One of my groups had to do a teaching this week, and our topic was "sincerity". We got the topic a while ago and the day we got it, I asked the Lord to begin to prepare me...boy did He (always be careful what you pray for!!!). We had 3 days of teaching (only 30 minutes each day). The first day, everyone in the group participated...God totally wrote the program in such a creative way :) I love to be unique and creative...and He knows that (and since He is THE Creator, it was awesome)...we performed a skit that I wrote, played a song, prayed, and had the class journal about some specific questions (this program was completely different than any other groups program previously). All the glory goes to the Lord...He completely wrote the program, and I was just obedient to listen and follow His plan. Day 2, another girl taught the whole session, and did a wonderful job...and day 3, I taught the whole session. It was completely anointed. I didn't go in wanting to just teach a lesson, I wanted to get to deeper issues and change lives...use the foundation of sincerity, but go much deeper...and God totally allowed me to do that! It was incredible! I challenged some people, agitated others, excited others...but in the end, I know it wasn't ME that did anything...it was the Holy Spirit working through me...so let people get angry, frustrated, and agitated...I was just the yielded vessel...they can take their issues up with the Lord :)

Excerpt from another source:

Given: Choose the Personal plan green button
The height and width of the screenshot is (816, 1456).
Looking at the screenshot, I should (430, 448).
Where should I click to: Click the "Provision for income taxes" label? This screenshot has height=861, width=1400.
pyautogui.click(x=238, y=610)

Well, the night before I was preparing the teaching, I was up pretty late and sitting in the common room, and in walks a really cool missionary from the States! God is so amazing how He orchestrates us to meet people and do things! I was tired and pressed for time, but even at midnight, I will stop and talk with another missionary ;) His name is Josh and he's from Texas, in transit to Sudan for a couple months. He was there last year and helped start an orphanage. He's going back now for the ground work on a primary school. He's in his 20's, yet been all over the world already, and was sharing many of his amazing experiences with me...nothing short of incredible, miraculous, and powerful!! There's no doubt the Lord's Hand is all over his life and he is filled with the Holy Spirit. He's very interested in working with Iris Ministries at some point (Heidi Baker's foundation) and some of you know that's the other ministry I was considering to do discipleship/missions training with. It's very possible Josh and I will cross in mission ministry path's again someday! I'm very interested in doing mission work in Sudan, and he told me Heidi Baker has ministry set up there :)

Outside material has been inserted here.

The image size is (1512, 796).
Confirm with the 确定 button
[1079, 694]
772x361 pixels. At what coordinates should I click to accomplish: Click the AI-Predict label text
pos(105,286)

So, the same day I did the sincerity teaching (and had very little sleep the night before because I was talking to Josh and preparing the teaching), we had our "seed project" in the afternoon. (I believe I blogged about the project several weeks ago). Every group was sent out to a specific area to do street ministry and instructed to find out the needs of the community, and then come back to brain-storm ideas on how to best meet the needs. In the area we went to, the LC (lead commissioner) of the area doesn't have good relations with the community and there's not good communication and there's no respect for him. People of the community dump all their trash right outside his office (to express their frustration and anger), so the area is a mess. Also, the kids are very overpopulated and very disobedient...many involved in gangs and bullying. The atmosphere of the community is just bad and you can "feel" it as you walk around. The first time we visited, it just felt unpeaceful and like everyone was disgruntled and in strife. No love. No Jesus.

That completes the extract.